**Source data**.

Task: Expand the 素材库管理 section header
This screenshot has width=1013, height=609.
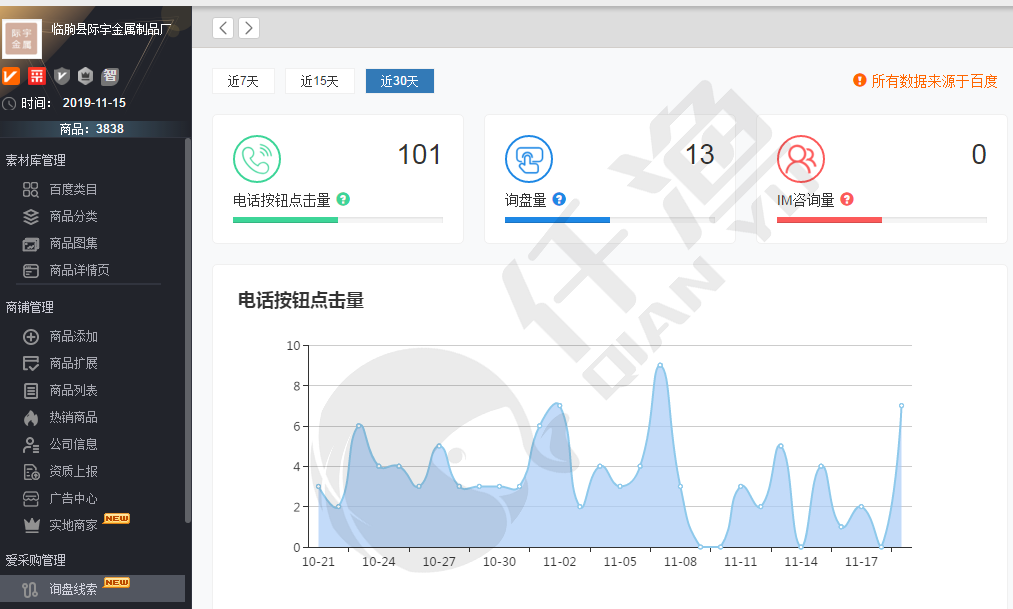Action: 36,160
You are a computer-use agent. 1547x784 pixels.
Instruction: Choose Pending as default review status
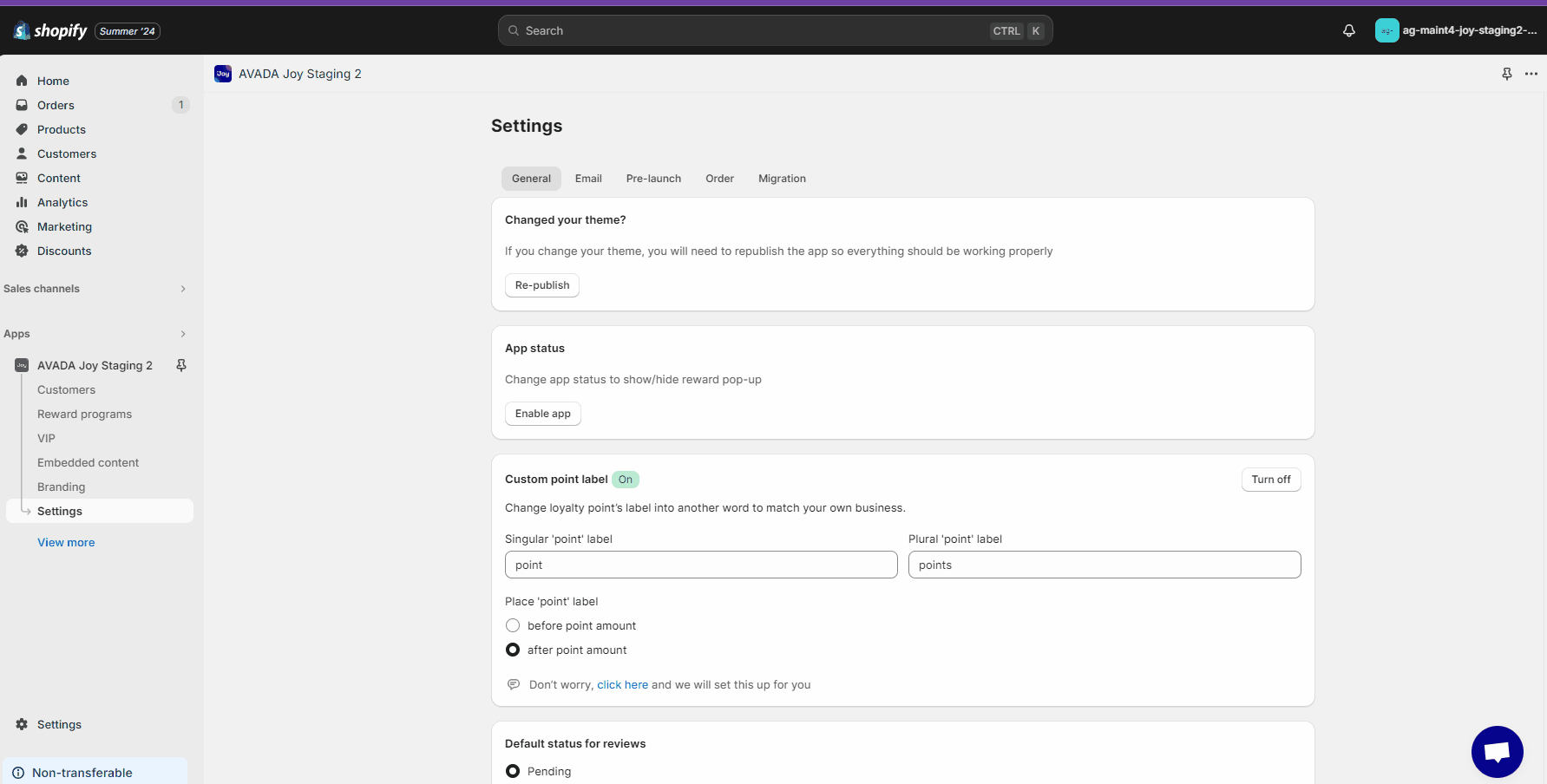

**Work to complete**. Give the material above again exactly as it stands, minus any images.

**Task solution**.
Task: Expand the 素材库管理 section header
This screenshot has width=1013, height=609.
Action: 36,160
You are a computer-use agent. 1547x784 pixels.
Instruction: Choose Pending as default review status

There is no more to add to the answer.